Not all republicans believed the ‘Boycott Bass’ campaign had been worthwhile. Patrick Byrne, who would later become secretary within the Republican Congress group, later wrote that this was a time when there were seemingly bigger issues, like mass unemployment and labour disputes in Belfast, yet:
In this situation, while the revolution was being served up on a plate in Belfast, what was the IRA leadership doing? Organising a ‘Boycott Bass’ Campaign. Because of some disparaging remarks the Bass boss, Colonel Gretton, was reported to have made about the Irish, some IRA leaders took umbrage and sent units out onto the streets of Dublin and elsewhere to raid pubs, terrify the customers, and destroy perfectly good stocks of bottled Bass, an activity in which I regret to say I was engaged.

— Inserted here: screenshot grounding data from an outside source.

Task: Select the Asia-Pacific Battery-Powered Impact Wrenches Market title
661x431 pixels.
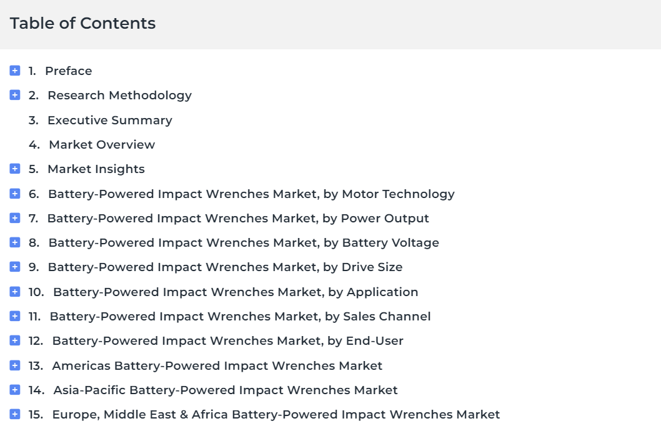Action: pyautogui.click(x=226, y=390)
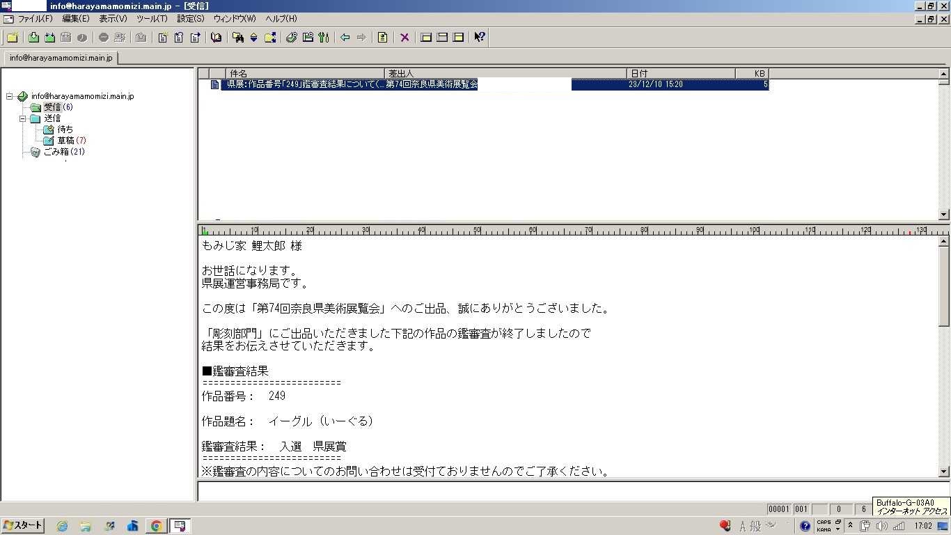Click the tools settings icon in toolbar
This screenshot has width=951, height=535.
click(324, 38)
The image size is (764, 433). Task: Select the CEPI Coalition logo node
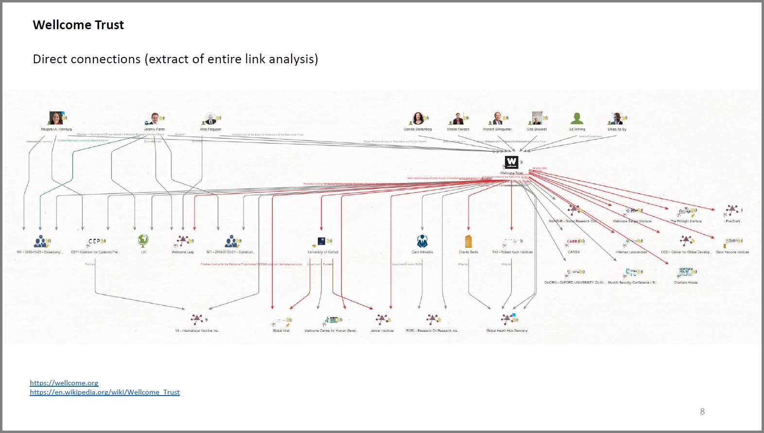(94, 241)
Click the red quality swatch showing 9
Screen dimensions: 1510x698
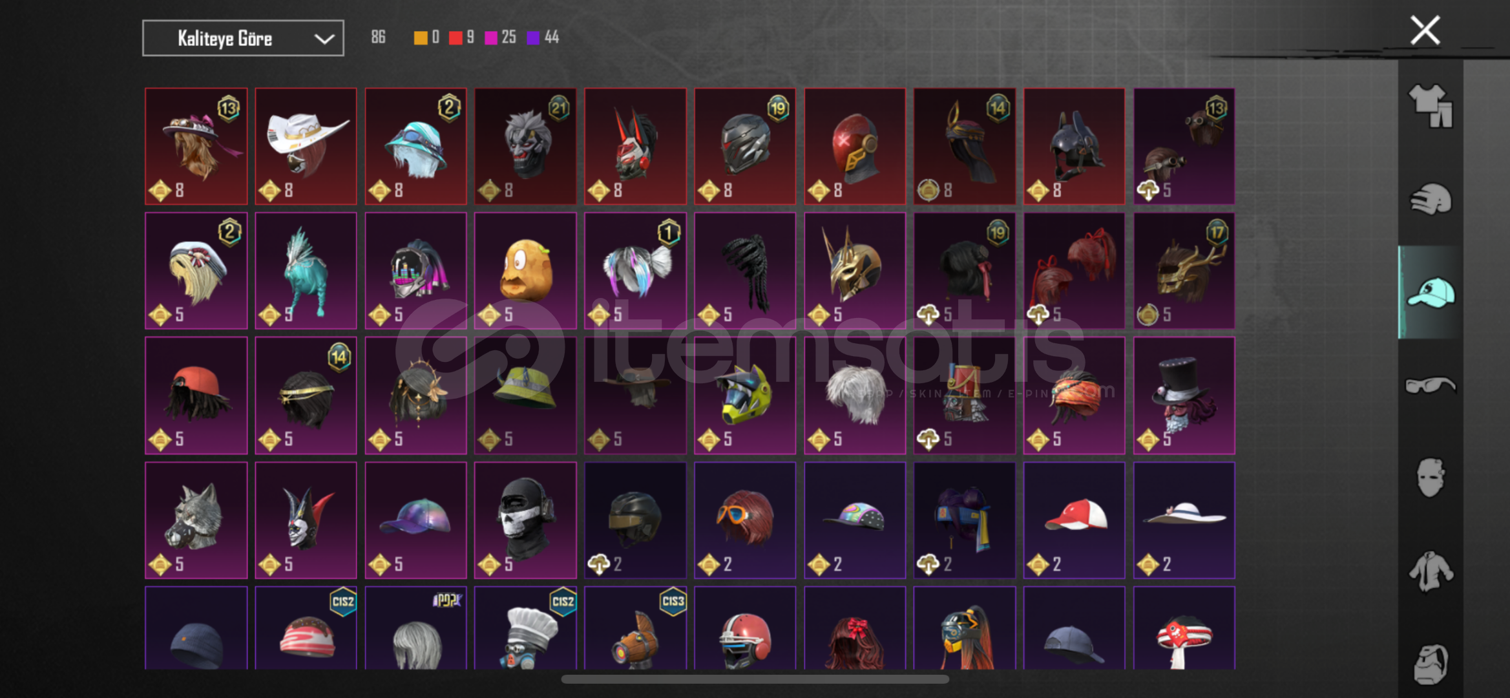point(456,37)
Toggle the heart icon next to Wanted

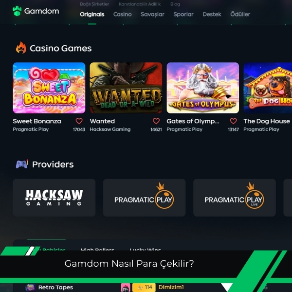tap(156, 121)
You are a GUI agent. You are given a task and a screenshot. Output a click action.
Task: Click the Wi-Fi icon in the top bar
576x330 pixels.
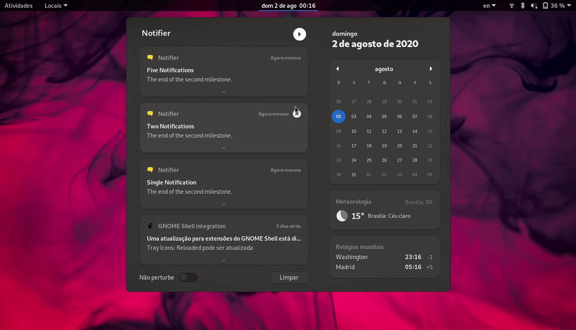click(511, 5)
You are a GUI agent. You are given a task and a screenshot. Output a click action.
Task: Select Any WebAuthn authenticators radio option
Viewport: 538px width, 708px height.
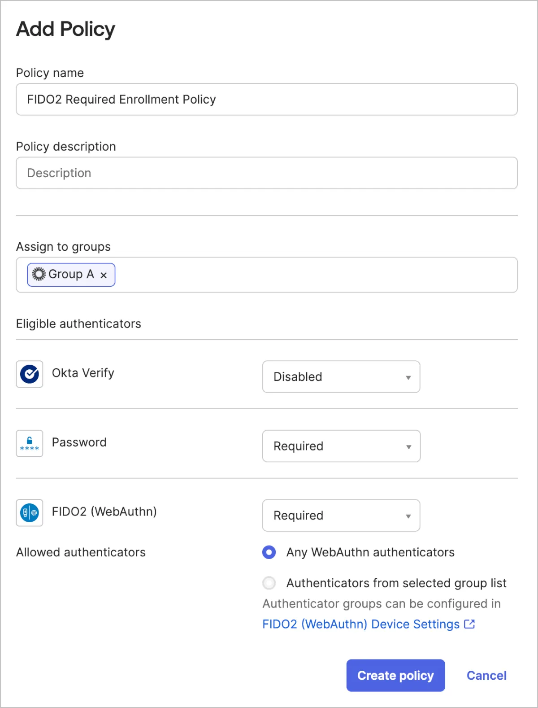[269, 552]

Historian Brian Hanley has noted by late 1933 “there was little effort to boycott anything except Bass and the desperation of the IRA in hoping violence would revive the campaign was in fact an admission of its failure. At the 1934 convention the campaign was quietly abandoned.”
Interestingly, this wasn’t the last time republicans would threaten Bass. In 1986 The Irish Times reported that Bass and Guinness were both threatened on the basis that they were supplying to British Army bases and RUC stations, on the basis of providing a service to security forces.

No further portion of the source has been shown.